Reproduce exactly, and only, the lines running from the start of the entries below to the line containing "Like the @Emman_Tv".

------ EXTRACTED INFORMATION

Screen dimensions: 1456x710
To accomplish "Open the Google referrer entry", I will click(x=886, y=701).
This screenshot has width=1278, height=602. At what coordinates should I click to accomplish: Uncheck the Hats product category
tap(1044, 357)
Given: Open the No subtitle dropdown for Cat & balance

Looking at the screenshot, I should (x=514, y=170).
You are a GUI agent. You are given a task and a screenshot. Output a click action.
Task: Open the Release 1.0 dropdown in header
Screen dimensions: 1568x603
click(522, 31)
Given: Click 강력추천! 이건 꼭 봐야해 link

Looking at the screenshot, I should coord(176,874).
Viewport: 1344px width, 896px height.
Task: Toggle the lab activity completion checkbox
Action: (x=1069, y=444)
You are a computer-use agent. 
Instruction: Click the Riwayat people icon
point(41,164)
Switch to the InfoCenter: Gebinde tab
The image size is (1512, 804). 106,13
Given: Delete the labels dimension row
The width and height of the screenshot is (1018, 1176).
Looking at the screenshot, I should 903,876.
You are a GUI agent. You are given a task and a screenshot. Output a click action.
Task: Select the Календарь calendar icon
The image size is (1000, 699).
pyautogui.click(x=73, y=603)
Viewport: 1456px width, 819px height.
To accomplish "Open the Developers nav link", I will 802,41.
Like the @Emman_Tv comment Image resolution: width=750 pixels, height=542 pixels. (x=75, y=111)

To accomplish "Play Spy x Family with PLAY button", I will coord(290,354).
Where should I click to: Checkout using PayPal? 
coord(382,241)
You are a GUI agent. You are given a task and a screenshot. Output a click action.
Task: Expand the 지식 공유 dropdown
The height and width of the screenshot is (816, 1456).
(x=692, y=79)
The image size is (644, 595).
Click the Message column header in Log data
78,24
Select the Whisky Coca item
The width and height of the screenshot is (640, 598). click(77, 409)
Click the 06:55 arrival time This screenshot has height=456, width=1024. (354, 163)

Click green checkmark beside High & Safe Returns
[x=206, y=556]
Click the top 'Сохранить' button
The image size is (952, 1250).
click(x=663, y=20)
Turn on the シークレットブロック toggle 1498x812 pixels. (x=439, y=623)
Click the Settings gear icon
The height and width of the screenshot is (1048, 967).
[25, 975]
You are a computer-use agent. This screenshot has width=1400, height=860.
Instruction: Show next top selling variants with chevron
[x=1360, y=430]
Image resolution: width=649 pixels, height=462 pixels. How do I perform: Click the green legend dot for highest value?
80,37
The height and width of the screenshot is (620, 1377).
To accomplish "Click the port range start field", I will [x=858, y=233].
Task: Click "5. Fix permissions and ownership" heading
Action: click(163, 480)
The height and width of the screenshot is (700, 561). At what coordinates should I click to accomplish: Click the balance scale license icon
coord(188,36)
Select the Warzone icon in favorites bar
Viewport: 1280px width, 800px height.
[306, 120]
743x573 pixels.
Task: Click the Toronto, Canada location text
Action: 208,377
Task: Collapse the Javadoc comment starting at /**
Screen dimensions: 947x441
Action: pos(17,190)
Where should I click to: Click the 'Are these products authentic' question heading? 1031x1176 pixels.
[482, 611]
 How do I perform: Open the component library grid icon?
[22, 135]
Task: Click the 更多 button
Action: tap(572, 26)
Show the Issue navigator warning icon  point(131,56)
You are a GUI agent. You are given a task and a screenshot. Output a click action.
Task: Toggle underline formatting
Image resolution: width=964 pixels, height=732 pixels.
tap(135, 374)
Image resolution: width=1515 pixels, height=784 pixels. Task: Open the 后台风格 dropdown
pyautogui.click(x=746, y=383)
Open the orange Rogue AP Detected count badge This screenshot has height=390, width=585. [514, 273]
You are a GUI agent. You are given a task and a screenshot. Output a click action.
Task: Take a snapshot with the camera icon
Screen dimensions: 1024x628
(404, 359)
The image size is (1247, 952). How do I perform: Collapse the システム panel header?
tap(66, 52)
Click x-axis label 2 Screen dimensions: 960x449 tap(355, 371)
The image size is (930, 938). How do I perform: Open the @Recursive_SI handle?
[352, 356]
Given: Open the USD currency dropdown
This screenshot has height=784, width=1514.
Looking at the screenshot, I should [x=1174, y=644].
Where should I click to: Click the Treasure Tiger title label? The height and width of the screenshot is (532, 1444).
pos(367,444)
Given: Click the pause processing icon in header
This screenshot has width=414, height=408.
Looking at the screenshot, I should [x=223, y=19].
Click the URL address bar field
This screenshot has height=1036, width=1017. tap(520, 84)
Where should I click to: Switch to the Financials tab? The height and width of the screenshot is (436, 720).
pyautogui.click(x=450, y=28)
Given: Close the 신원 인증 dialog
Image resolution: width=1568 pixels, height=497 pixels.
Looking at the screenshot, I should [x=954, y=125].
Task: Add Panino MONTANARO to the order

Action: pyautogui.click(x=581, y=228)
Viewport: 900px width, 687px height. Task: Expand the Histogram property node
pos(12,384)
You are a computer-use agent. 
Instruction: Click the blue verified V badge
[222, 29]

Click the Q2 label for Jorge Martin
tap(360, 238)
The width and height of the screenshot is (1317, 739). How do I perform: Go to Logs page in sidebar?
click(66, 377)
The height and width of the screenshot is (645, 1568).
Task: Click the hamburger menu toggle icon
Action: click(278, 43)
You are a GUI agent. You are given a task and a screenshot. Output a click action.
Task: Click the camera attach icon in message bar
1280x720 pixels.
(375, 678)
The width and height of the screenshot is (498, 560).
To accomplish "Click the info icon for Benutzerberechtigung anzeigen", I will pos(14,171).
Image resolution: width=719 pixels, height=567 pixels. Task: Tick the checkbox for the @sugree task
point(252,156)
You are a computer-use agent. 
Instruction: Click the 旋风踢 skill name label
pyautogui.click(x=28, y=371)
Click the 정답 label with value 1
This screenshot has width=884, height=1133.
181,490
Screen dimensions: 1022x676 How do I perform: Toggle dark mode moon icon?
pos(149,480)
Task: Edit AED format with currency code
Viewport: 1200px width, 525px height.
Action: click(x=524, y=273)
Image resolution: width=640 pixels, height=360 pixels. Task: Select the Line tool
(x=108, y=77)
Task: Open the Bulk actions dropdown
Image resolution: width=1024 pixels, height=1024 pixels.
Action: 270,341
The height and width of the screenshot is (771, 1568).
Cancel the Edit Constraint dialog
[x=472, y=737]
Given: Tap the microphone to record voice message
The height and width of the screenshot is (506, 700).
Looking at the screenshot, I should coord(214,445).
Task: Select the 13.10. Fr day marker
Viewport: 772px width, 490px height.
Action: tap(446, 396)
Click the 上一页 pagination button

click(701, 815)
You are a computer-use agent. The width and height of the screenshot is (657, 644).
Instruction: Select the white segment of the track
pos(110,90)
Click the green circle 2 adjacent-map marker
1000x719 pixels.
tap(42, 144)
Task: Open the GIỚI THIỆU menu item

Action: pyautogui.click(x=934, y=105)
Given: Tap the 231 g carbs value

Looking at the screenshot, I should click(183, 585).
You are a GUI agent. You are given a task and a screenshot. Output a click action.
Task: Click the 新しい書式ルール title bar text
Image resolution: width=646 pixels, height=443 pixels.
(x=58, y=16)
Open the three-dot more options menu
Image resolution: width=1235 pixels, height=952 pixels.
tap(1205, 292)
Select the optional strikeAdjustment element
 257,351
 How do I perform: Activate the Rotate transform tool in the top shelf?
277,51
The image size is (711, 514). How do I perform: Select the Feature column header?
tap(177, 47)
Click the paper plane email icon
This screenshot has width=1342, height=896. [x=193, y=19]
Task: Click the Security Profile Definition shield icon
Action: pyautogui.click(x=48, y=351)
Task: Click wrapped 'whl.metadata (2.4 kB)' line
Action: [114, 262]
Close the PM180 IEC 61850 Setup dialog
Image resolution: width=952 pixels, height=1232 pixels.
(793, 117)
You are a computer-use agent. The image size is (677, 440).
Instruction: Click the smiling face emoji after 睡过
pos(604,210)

------------

*RESPONSE TO THIS EXERCISE*:
Screen dimensions: 1456x710
To accomplish "Open the Google referrer entry", I will click(x=886, y=701).
This screenshot has width=1278, height=602. At what coordinates should I click to accomplish: Uncheck the Hats product category
tap(1044, 357)
Given: Open the No subtitle dropdown for Cat & balance

Looking at the screenshot, I should (x=514, y=170).
You are a GUI agent. You are given a task and a screenshot. Output a click action.
Task: Open the Release 1.0 dropdown in header
Screen dimensions: 1568x603
click(522, 31)
Given: Click 강력추천! 이건 꼭 봐야해 link

Looking at the screenshot, I should coord(176,874).
Viewport: 1344px width, 896px height.
Task: Toggle the lab activity completion checkbox
Action: (x=1069, y=444)
You are a computer-use agent. 
Instruction: Click the Riwayat people icon
point(41,164)
Switch to the InfoCenter: Gebinde tab
The image size is (1512, 804). 106,13
Given: Delete the labels dimension row
The width and height of the screenshot is (1018, 1176).
Looking at the screenshot, I should 903,876.
You are a GUI agent. You are given a task and a screenshot. Output a click action.
Task: Select the Календарь calendar icon
The image size is (1000, 699).
pyautogui.click(x=73, y=603)
Viewport: 1456px width, 819px height.
To accomplish "Open the Developers nav link", I will 802,41.
Like the @Emman_Tv comment Image resolution: width=750 pixels, height=542 pixels. (x=75, y=111)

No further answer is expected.